[TEXTO PARA LEER]:

****

Indudablemente es cierto que la redacción de su teoría federal pertenece al período de madurez, hacia finales de la década de 1850 y principios de la siguiente. Sin embargo, si uno se fija bien, parece que Proudhon habla en términos federalistas a lo largo y ancho de toda su obra: ciertamente el árbol federal estaba ya en la semilla. Implícitamente, si se quiere, pero su federalismo no es posterior, ni mucho menos, a la Idée générale de la Révolution (1851). Esto, bien es cierto, no se puede ver si no se lee a Proudhon bajo el prisma de su dialéctica serial o ideo-realismo, piedra angular de su pensamiento federal.
Para empezar, hay que saber que si Proudhon hace suya la idea de «pacto federal» únicamente hacia mediados de los años 1850, esto se debe principalmente al significado profundamente peyorativo que el término «federal» tenía dentro de la lengua francesa heredera de la Revolución. Hablar de federalismo y sobre todo convertirse en el cabecilla de esta tendencia significaba de alguna manera pasar del lado de la contrarrevolución, de aquellos girondinos que habían puesto en peligro la unidad una e indivisible de la República francesa, y eso, en la Francia jacobina postrrevolucionaria, era una osadía que ni el mismo Proudhon habría sabido asumir sin haber sopesado muy seria y meditadamente los interrogantes que habrían de surgir de tal toma de posición. Esa, y ninguna otra, es la razón por la que Proudhon no adopta el término «federal» hasta años después de la Revolución de 1848.

****

[TAREAS]:
a) Cambia "semilla" por "raíz" y copia del fragmento sobre Proudhon todo lo que va desde "Indudablemente es cierto" hasta "su pensamiento federal.".
b) Según el fragmento sobre Proudhon, ¿son ciertas estas afirmaciones? Responde sí o no a cada una y cita las palabras del fragmento que lo deciden. (i) Proudhon adopta el término «federal» antes de la Revolución de 1848. (ii) En la lengua francesa heredera de la Revolución, «federal» tenía un sentido negativo. (iii) Proudhon escribió su teoría federal en su juventud.
Los registros vienen de una fuente distinta a la del fragmento.

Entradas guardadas
****

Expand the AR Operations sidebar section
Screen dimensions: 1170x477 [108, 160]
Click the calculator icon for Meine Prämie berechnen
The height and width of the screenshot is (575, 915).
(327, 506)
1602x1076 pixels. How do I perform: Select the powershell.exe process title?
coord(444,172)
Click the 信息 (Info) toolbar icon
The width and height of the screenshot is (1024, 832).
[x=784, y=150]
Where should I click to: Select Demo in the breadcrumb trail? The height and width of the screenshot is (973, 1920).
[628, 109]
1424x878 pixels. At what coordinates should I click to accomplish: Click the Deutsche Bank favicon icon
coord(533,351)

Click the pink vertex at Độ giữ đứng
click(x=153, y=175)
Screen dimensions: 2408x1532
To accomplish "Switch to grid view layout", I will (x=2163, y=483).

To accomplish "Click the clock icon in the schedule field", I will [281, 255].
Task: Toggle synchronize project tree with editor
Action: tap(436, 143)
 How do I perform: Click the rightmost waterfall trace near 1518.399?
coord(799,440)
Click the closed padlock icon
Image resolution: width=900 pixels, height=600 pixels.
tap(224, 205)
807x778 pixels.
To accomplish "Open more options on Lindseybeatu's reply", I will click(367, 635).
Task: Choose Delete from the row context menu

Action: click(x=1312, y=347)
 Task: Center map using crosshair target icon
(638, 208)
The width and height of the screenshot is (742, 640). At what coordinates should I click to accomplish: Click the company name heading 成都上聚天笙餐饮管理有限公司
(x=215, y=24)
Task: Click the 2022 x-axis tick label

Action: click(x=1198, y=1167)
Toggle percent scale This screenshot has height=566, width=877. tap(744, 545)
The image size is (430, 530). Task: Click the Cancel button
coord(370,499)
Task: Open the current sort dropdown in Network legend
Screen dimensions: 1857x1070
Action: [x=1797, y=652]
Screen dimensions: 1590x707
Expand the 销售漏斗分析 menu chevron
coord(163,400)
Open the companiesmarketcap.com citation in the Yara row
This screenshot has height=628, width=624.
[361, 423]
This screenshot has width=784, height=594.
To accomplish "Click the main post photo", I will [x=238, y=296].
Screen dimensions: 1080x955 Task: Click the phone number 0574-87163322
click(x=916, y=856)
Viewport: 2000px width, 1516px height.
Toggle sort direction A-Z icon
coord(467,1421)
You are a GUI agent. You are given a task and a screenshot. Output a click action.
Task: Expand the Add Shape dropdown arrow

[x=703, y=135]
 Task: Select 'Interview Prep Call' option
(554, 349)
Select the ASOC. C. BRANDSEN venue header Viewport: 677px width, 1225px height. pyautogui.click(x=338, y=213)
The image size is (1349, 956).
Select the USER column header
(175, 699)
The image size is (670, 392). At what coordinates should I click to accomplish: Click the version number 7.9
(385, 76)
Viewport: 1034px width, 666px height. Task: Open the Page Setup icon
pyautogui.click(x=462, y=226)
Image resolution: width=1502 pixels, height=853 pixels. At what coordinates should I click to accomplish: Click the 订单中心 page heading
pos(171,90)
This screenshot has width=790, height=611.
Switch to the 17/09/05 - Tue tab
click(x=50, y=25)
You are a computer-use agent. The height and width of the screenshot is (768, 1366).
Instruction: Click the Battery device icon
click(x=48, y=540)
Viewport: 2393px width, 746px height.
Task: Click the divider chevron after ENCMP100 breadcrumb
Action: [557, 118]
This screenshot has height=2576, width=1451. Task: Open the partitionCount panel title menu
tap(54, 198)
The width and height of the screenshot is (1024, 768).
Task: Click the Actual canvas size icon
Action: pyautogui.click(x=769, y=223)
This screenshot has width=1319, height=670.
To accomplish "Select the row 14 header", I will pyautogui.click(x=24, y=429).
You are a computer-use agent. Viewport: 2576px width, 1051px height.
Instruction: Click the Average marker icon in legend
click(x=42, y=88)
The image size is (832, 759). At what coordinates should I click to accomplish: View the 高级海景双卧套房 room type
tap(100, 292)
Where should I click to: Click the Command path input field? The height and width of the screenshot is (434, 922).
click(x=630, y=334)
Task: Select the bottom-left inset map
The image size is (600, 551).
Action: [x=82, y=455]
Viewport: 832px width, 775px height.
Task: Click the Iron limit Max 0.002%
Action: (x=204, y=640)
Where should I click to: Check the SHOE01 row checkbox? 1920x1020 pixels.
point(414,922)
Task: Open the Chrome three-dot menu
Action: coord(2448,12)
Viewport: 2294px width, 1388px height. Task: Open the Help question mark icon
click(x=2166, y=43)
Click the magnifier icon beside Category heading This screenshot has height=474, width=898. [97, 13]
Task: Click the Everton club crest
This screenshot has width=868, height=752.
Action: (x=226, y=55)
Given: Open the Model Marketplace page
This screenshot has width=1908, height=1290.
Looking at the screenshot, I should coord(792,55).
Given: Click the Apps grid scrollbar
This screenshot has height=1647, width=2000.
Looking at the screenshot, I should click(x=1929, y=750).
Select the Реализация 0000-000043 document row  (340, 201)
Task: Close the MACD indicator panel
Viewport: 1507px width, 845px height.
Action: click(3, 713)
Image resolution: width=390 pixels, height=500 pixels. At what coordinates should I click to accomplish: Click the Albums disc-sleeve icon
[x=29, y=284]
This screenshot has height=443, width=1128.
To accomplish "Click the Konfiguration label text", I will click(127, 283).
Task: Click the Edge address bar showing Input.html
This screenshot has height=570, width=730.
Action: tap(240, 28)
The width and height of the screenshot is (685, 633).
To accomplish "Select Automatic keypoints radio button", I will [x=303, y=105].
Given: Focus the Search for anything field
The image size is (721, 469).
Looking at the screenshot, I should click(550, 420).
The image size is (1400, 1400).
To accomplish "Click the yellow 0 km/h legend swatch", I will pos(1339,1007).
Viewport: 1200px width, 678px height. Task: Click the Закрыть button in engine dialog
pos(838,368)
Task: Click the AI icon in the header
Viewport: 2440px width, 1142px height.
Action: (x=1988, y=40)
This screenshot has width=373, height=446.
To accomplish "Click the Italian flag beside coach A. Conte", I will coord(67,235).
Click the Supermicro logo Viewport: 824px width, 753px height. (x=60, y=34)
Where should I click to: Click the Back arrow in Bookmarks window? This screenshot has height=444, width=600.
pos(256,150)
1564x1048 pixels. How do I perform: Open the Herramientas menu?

****

[SOLUCIONES]:
a)
Indudablemente es cierto que la redacción de su teoría federal pertenece al período de madurez, hacia finales de la década de 1850 y principios de la siguiente. Sin embargo, si uno se fija bien, parece que Proudhon habla en términos federalistas a lo largo y ancho de toda su obra: ciertamente el árbol federal estaba ya en la raíz. Implícitamente, si se quiere, pero su federalismo no es posterior, ni mucho menos, a la Idée générale de la Révolution (1851). Esto, bien es cierto, no se puede ver si no se lee a Proudhon bajo el prisma de su dialéctica serial o ideo-realismo, piedra angular de su pensamiento federal.

b)
(i) No: "Proudhon no adopta el término «federal» hasta años después de la Revolución de 1848".
(ii) Sí: "el significado profundamente peyorativo que el término «federal» tenía dentro de la lengua francesa heredera de la Revolución".
(iii) No: "la redacción de su teoría federal pertenece al período de madurez".